Dinâmica do mercado de petróleo: oferta versus risco geopolítico
Vemos o mercado de petróleo atual como um cabo de guerra entre fundamentos baixistas de oferta e riscos geopolíticos altistas. Com o WTI perto das mínimas de quatro meses em torno de US$ 69, o recente aumento de produção da Opep+ sugere um mercado bem abastecido. No entanto, o índice de volatilidade do petróleo bruto da CBOE (OVX) subiu para 38,5, refletindo profunda incerteza sobre a estabilidade no Estreito de Hormuz.
O principal evento a monitorar é a expiração, em 21 de agosto, da dispensa de sanções dos EUA para o Irã. Esse prazo cria um desfecho claramente binário para a oferta, tornando atraentes posições compradas em volatilidade. Estamos avaliando a compra de “straddles” de opções de setembro, que se beneficiariam de um movimento relevante de preço em qualquer direção após a decisão sobre a dispensa.
Cenários baixista e altista: implicações para os preços do petróleo
No lado baixista, dados recentes sustentam temores de excesso de oferta, o que pressionaria os preços para baixo caso a dispensa ao Irã seja estendida. O relatório mais recente da Energy Information Administration (EIA) mostrou um aumento inesperado de estoques de 2,1 milhões de barris, contrariando as expectativas do mercado de queda. A situação lembra a queda de preços vista no fim de 2024, após uma série semelhante de aumentos de produção da Opep+ inicialmente superar o crescimento da demanda.

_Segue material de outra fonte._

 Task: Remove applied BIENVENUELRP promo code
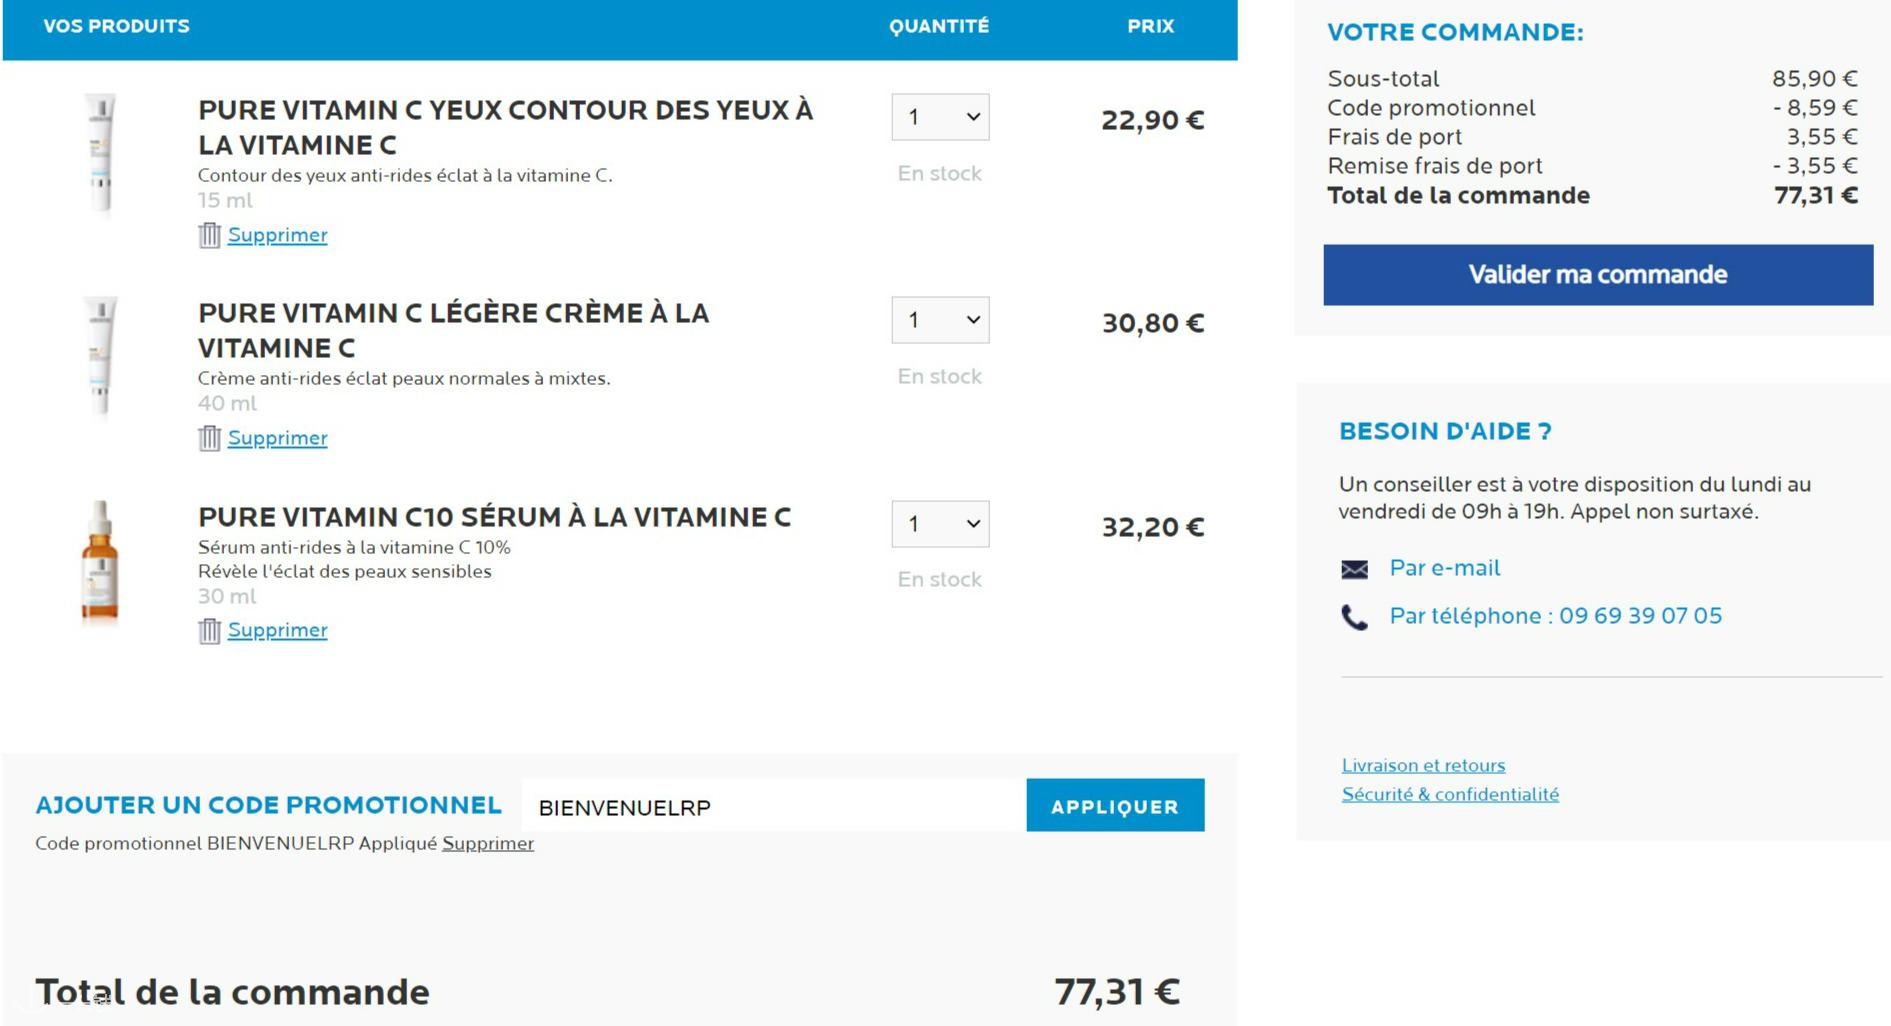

Por outro lado, o cenário altista é sustentado por riscos concretos no Oriente Médio, que seriam amplificados se barris iranianos forem retirados do mercado. Os prêmios de seguro contra risco de guerra para petroleiros no Estreito de Hormuz foram elevados novamente na semana passada, agora custando um adicional de 0,2% do valor de uma embarcação, indicando que os armadores veem uma ameaça real de interrupção. Isso sugere que qualquer decisão de não prorrogar a dispensa ao Irã pode elevar os preços de forma acentuada, à medida que a oferta se aperta imediatamente.
Assim, nossa estratégia inicial é manter essas posições em volatilidade ao longo de julho e no início de agosto. À medida que nos aproximamos do prazo de 21 de agosto, acompanharemos sinais diplomáticos de Washington e Teerã. Com base nesse fluxo de notícias, podemos ajustar nossas posições para algo mais direcional, buscando capturar um movimento mais sustentado.